Wouldn't I be able to see skip-mounting message in the log if it was there?

I am not entirely sure how I'd go about creating a bug report, it seems very complicated when it is not done automatically. I filed a bug report for something else a few days ago and it was rejected because I was running outdated software. Even though dist-upgrade and upgrade say everything is in order so it is likely to be rejected once more. On top of that, I wonder why none of the people in that thread have bothering doing so ... Perhaps it's because the fault seems to lie in the hardware?
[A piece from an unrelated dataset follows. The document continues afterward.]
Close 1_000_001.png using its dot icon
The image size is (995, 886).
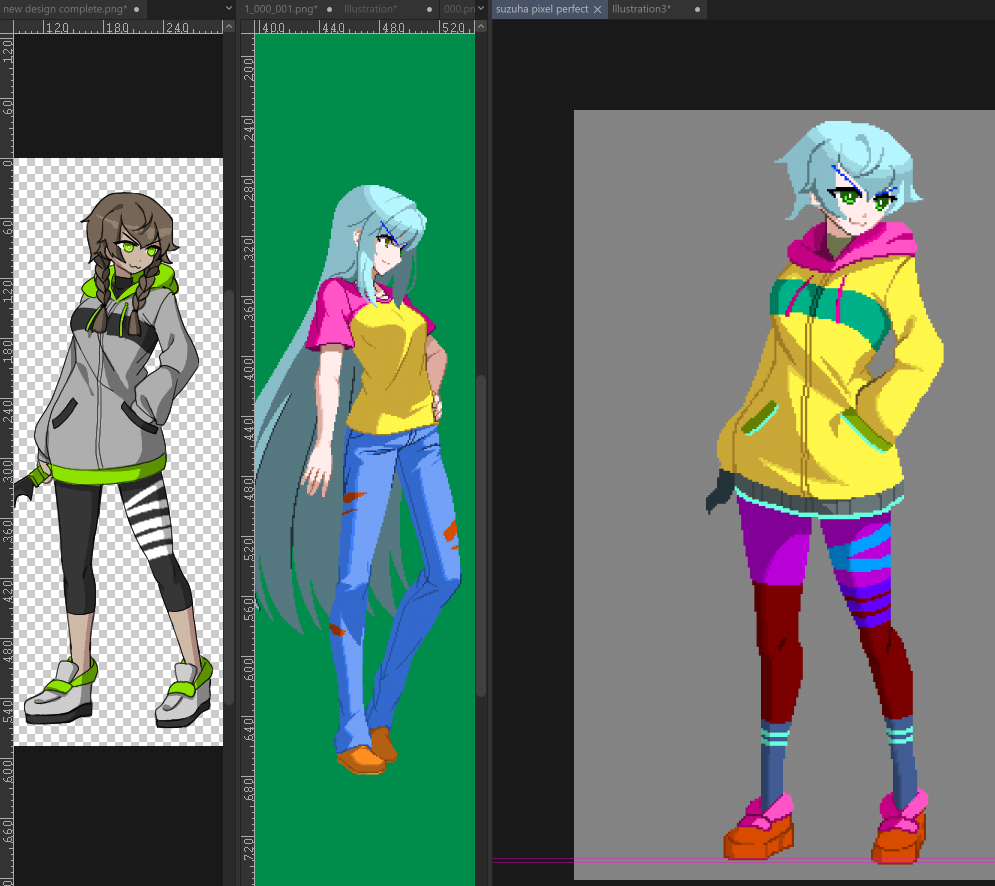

Revision history for this message
Daniel Letzeisen (dtl131) said :
#14

The next thing I would do is unplug the CD/DVD drive temporarily. If the problem stops, you've found your culprit. Note that the drive has a firmware update: http://www.tsstodd.com/eng/Firmware/FWDownload/?functionvalue=view&no=733&parent_idx=&level_idx=&model=SH-S223C&product=HDW&productName=DVD-Writer%20Half%20Height

Revision history for this message
LaunchpadAccount (unfo) said :
#15

Hi Daniel,

Disconnecting the DVD player has caused the problem to immediately return but no error message related to timing out in DMESG can be found now. In fact, it froze so bad I had to reset the computer through the reset button.
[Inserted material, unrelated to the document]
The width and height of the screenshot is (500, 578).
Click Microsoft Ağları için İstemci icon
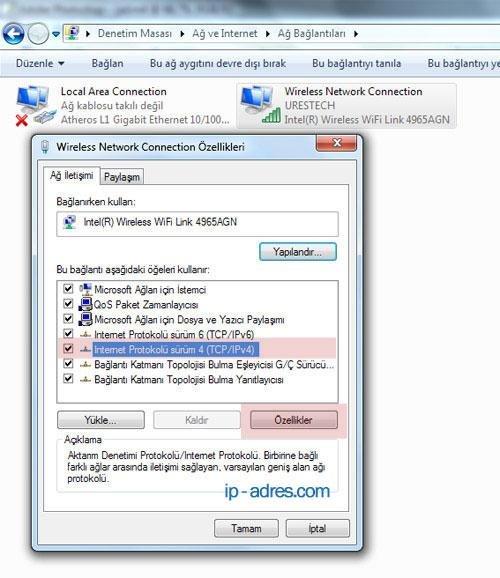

After implementing the libata atapi_passthru16=0" fix, it had worked fine for many days!

I did not disconnect the cable from the motherboard, only the dvd player. I'll try removing it entirely next time, perhaps the cable is at fault?

Revision history for this message
LaunchpadAccount (unfo) said :
#16

Removing the libata atapi_passthru16=0 on top of disconnecting the optical drive from the motherboard doesn't stop the freezing either.

I'm going to plug everything back in to see if it makes the freezing go away again.

Revision history for this message
LaunchpadAccount (unfo) said :
#17

Daniel,

It seems like the problem is largely resolved. I'm going to mark this as solved and will look into it again when I have learnt more about Linux, right now it seems out of my league to come up with any meaningful information. Thanks for your time!